Между прочим, наша советская половина дома осталась непричастной к подобному проявлению почитания фюрера. Вчера вечером Линда притащила по приказанию Шмидта три флага – для нас, Гельба и Эрны. Гельб, а за ним и Эрна тут же послушно полезли по стремянкам к закрепленным над входными дверями под стрехами крыши металлическим гнездам, вставили в них и закрепили древки флагов. А мы единодушно решили, что «именинник» перебьется и без наших к нему знаков внимания, и бросили свернутый в рулон флаг в угол коридора, за дверь.
Я думала, что скандал с Адольфом-вторым неизбежен, и, честно говоря, ждала его не без внутреннего трепета. Но – удивительное дело! – на этот раз Шмидт никак не отреагировал на нашу явную дерзость. Никак! Просто промолчал, не подал вида. А ведь в течение дня он несколько раз проезжал то на велосипеде, то на мотоцикле мимо наших дверей и, конечно, не мог не заметить отсутствие флага. Неужели перевоспитывается? Или не хочет именно теперь осложнять отношения с «неуправляемыми восточниками»? Скорей всего, вернее второе – ведь можно представить себе, как отреагировал бы этот нацист на такое наше «действо» еще год или даже полгода назад. О-о, был бы грандиозный «ор», обязательно достались бы кое-кому и подзатыльники.
Сидя весь день в сарае, где перебирали картофель, мы с тревожно-радостным чувством прислушивались к отдаленному, периодически возникающему и смутно напоминающему бомбежку, гулу. Уж не поздравляют ли с праздником?
Вечером был Роберт. Вырвался из лагеря буквально на полчаса. Принес кучу новостей, причем снова замечательных. Во-первых, три четверти Румынии уже в наших руках. Советские войска подходят к Бухаресту! Во-вторых, взяты города Николаев и Одесса, и начались грандиозные бои за освобождение Крыма! Господи, ты слышишь, я снова в великой своей благодарности говорю тебе «спасибо» и вновь, глядя в черноту неба, истово молю тебя: помогай, пожалуйста, Господи, и впредь нашим родным воинам в святой освободительной борьбе против фашистской нечисти. Пожалуйста, помогай, Господи!
Вскоре Роберт заторопился уходить.
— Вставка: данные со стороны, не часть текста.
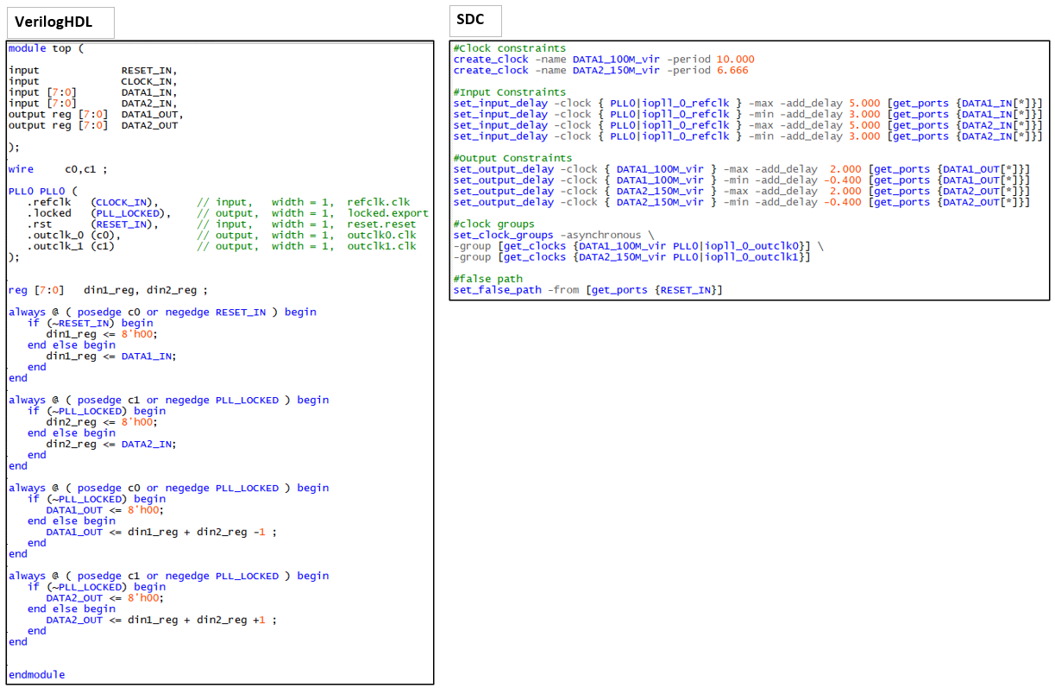Click the SDC title label
This screenshot has height=688, width=1055.
(x=469, y=21)
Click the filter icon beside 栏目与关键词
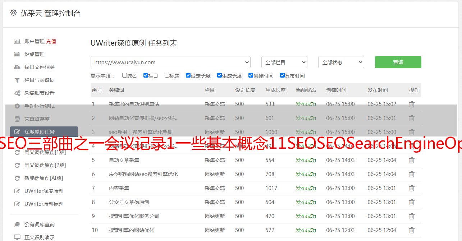The image size is (462, 241). (x=17, y=80)
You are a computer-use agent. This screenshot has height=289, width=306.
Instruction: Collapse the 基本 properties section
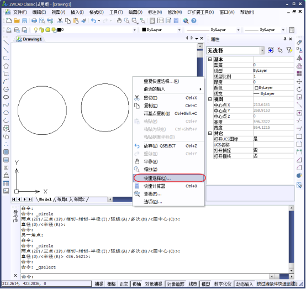coord(210,59)
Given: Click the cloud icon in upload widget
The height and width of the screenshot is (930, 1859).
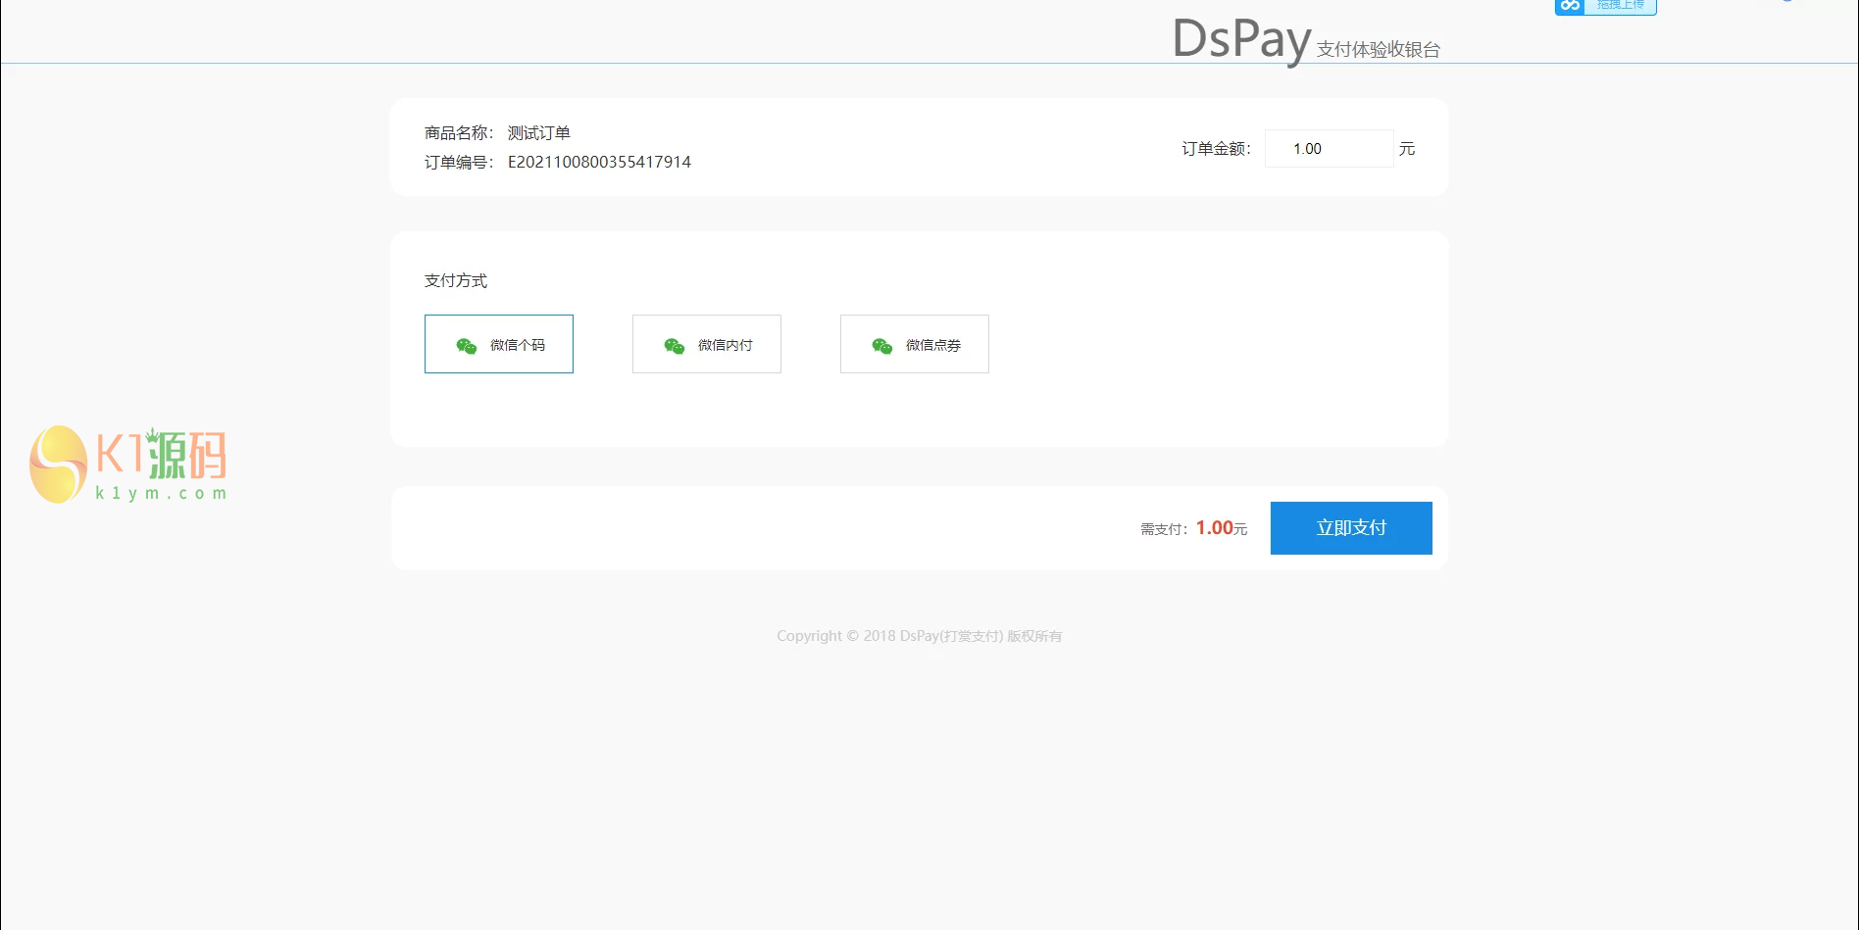Looking at the screenshot, I should tap(1570, 6).
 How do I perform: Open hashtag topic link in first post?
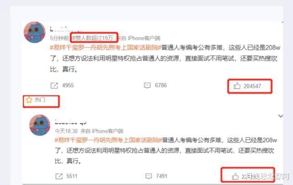click(106, 48)
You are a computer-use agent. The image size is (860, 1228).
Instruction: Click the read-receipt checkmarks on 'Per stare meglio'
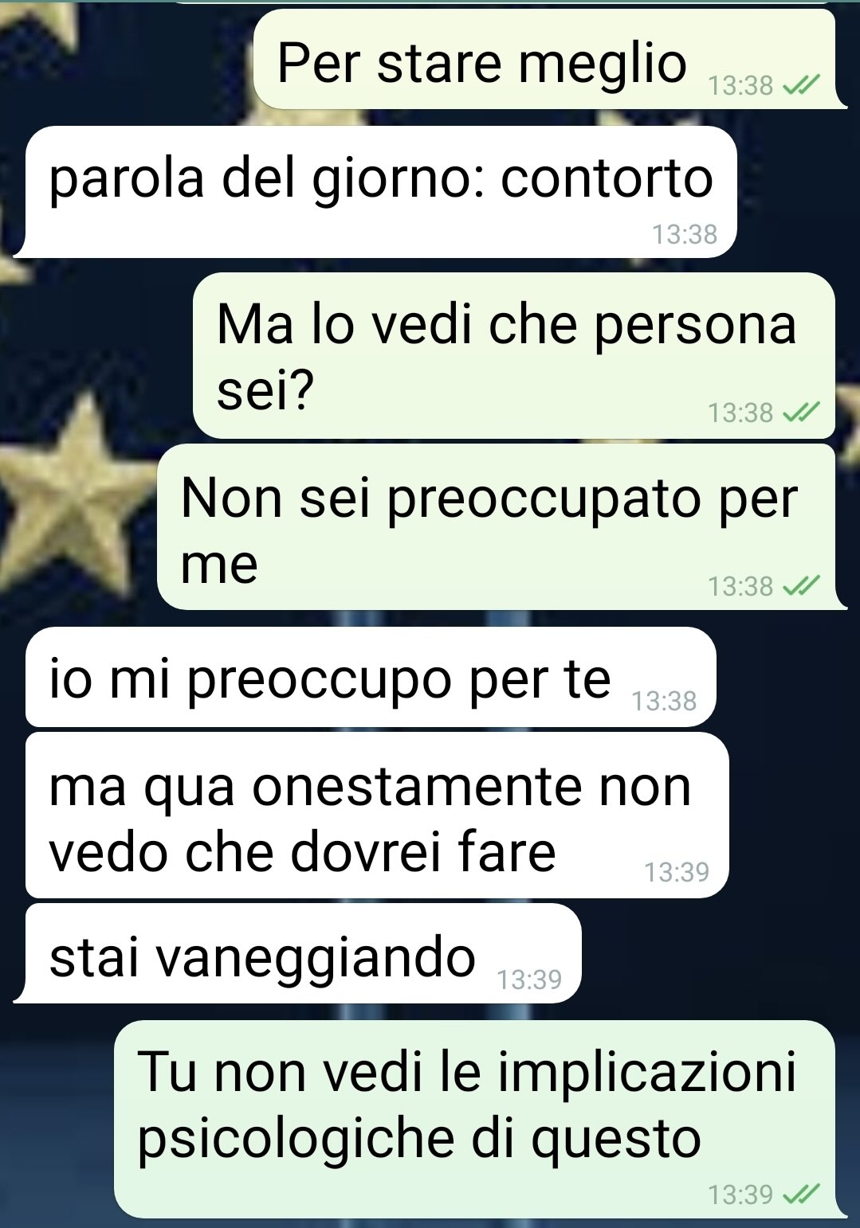(801, 84)
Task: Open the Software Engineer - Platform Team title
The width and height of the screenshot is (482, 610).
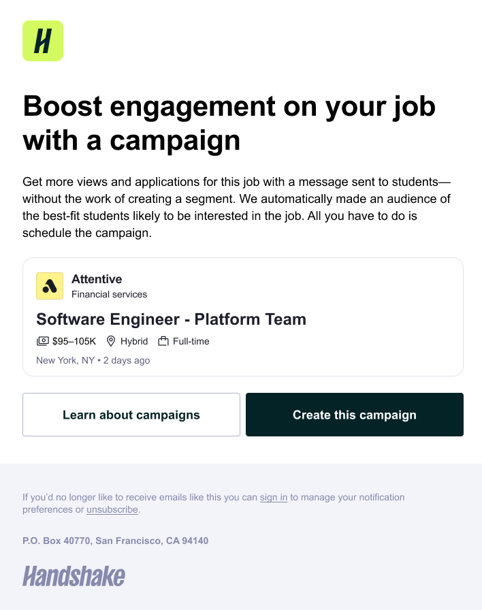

Вечер выпал безлунный, и я немного проводила его. В течение коротких минут были, конечно, и прежние горячие уверения в любви и вечной верности, были и поцелуи. Простились с ним возле железнодорожного переезда. Некоторое время я смотрела, как Роберт торопливо бежал по тропинке, как, уже едва различимый в темноте, несколько раз оглянулся, прощально махнул мне рукой. В моем сердце шевельнулись непрошеное раскаяние, светлая печаль. Хороший он все-таки парень, этот Роберт. Чистый, порядочный, честный. А я… а я, по-видимому, неисправимая дура.
23 апреля
Воскресенье
В нашем рабском полку снова прибыло – в пятницу Шмидт привез с «арбайтзамта» молодую польскую супружескую пару, на первый взгляд довольно странную. Его зовут Францем, ее, как она, невпопад хихикнув, представилась – Генькой. Франц – 22–23-летний, довольно смазливый, плотного сложения парень с густыми, вьющимися, выгоревшими до белизны на висках волосами и с нахальным взглядом серо-зеленых глаз. Генька, жеманничая, сообщила, что ей девятнадцать лет, но, по-моему, она сильно приуменьшила свой возраст, так как по виду выглядит много старше мужа. Это склонная к полноте, с постоянно озадаченным выражением круглого лица девица. Выражение озадаченности придают ей постоянно слегка приоткрытый рот и широко распахнутые, необыкновенного янтарного цвета с редкими коричневыми вкрапинами глаза. У Геньки ярко-малиновые, по-видимому, накрашенные свеклой щеки и бесцветные брови, которые за неимением черной краски она подводит фиолетовым химическим карандашом.
Шмидт поместил супружескую чету в одном из отсеков конюшни, рядом с каморкой, где живут латышки Анна и Мита, и мы, шествуя на обед, видели, как Линда выдавала с хозяйского крыльца новым поселенцам подушки, одеяло, еще какое-то «шмутье». Но по-видимому, обустройство семейного гнездышка мало волнует обоих супругов, так как весь первый же вечер они проторчали в нашем доме. Первым, едва мы успели поужинать и убрать со стола посуду, пожаловал знакомиться с «русским панством» Франц, за ним сразу же прискакала и Генька. Я заметила, что она страшно ревнива, не спускает со своего мужа глаз, настороженно ловит каждый его взгляд, слово. А Франц, конечно же, знает об этом и держит себя с ней этаким избалованным, капризным деспотом.